The governing equations for 3-D incompressible turbulence [37, 42] are as follows:

	$\displaystyle\frac{\partial u_{i}}{\partial x_{i}}$	$\displaystyle=0,$		(27)
	$\displaystyle\frac{\partial u_{i}}{\partial t}+\frac{\partial u_{i}u_{j}}{\partial x_{j}}=-$	$\displaystyle\frac{\partial p}{\partial x_{i}}+\nu\frac{\partial^{2}u_{i}}{\partial x_{j}x_{j}}+\mathcal{F}_{i},$		(27)

where $u_{i}$ is the velocity component in the $i^{th}$ direction, $p$ is the pressure, $\nu$ is the kinematic viscosity, and $\mathcal{F}_{i}$ is a large-scale forcing.

In LES, the governing equations are filtered to separate large-scale motion and SGS stress. By applying the filter operation to Eqn. (27), the filtered governing equations [43] become

	$\displaystyle\frac{\partial{\widetilde{u}}_{i}}{\partial x_{i}}$	$\displaystyle=0,$		(28)
	$\displaystyle\frac{\partial{\widetilde{u}}_{i}}{\partial t}+\frac{\partial{\widetilde{u}}_{i}{\widetilde{u}}_{j}}{\partial x_{j}}=-\frac{\partial\widetilde{p}}{\partial x_{i}}$	$\displaystyle-\frac{\partial\tau_{ij}}{\partial x_{j}}+\nu\frac{\partial^{2}{\widetilde{u}}_{i}}{\partial x_{j}x_{j}}+{\widetilde{\mathcal{F}}}_{i},$		(28)

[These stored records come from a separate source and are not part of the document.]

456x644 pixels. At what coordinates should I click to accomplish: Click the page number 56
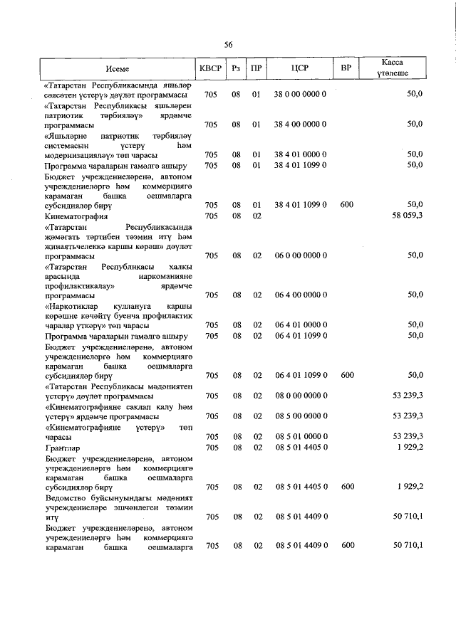[229, 45]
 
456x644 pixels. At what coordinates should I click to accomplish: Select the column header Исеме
[118, 68]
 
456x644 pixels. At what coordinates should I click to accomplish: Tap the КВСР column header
[210, 68]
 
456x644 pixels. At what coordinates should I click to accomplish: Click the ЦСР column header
[300, 68]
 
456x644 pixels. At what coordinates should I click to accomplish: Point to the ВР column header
[346, 68]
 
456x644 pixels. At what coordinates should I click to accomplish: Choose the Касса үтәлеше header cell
[393, 68]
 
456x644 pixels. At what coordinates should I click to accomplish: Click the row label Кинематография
[76, 216]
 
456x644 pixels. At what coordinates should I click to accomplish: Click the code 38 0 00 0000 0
[300, 95]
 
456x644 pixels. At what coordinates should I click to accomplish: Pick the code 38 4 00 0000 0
[300, 125]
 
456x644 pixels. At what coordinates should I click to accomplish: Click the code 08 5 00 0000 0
[300, 416]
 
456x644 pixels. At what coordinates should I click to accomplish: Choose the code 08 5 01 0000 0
[300, 436]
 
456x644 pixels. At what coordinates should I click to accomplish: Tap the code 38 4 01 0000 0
[300, 154]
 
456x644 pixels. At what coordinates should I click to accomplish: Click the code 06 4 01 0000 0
[300, 324]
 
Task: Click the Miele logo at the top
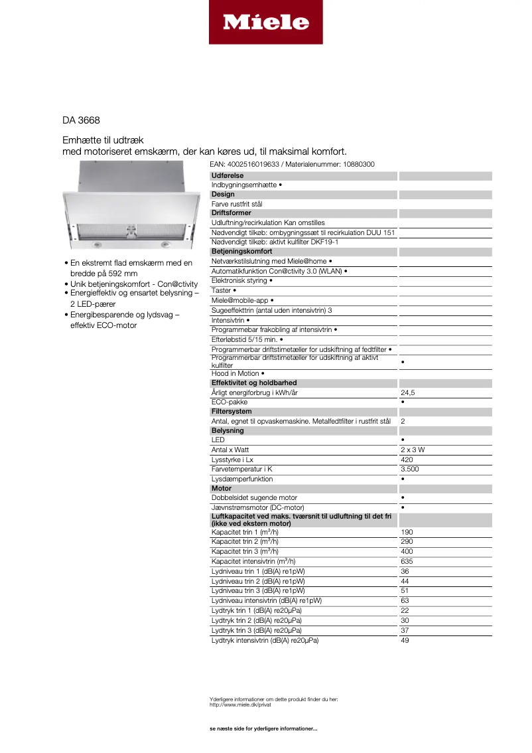265,22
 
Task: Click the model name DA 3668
81,121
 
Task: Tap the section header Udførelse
228,176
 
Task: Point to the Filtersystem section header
232,412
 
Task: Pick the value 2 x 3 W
413,450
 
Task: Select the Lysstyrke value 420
407,460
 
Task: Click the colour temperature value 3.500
409,469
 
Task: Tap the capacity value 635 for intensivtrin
407,561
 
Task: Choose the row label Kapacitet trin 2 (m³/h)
245,542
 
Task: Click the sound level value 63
405,600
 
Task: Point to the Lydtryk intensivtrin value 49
405,640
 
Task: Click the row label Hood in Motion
235,373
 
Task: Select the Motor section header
222,488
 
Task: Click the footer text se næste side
263,729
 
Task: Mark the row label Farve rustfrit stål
237,204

where the overbar variable $\widetilde{*}$ is referring to filtered quantities, and the SGS stress tensor $\tau_{ij}$ can be expressed as

\tau_{ij}=\widetilde{u_{i}u_{j}}-{\widetilde{u}}_{i}{\widetilde{u}}_{j}.

(29)

This term is not closed because $\widetilde{u_{i}u_{j}}$ cannot be expressed with quantities from the filtered equations. Therefore, the SGS stress tensor $\tau_{ij}$ has to be modelled using known quantities from the flow field. According to the Cayley–Hamilton theory following Pope [44], the anisotropic part of the SGS stress tensor $\tau_{ij}^{A}$ can be expressed as

\tau_{ij}^{A}={\sum\limits_{n=1}^{10}{g^{(n)}\left({I_{1},\ldots,I_{4}}\right)T^{(n)}}},

(30)

where $T^{(n)}$ is a tensor basis function, ${\widetilde{S}}_{ij}$ is the filtered strain-rate tensor, ${\widetilde{\Omega}}_{ij}$ is the rotation-rate tensor, and $I_{i}$ are independent invariants. The coefficients $g^{(n)}$ are functions of the invariants, which must be predicted using data-driven approaches.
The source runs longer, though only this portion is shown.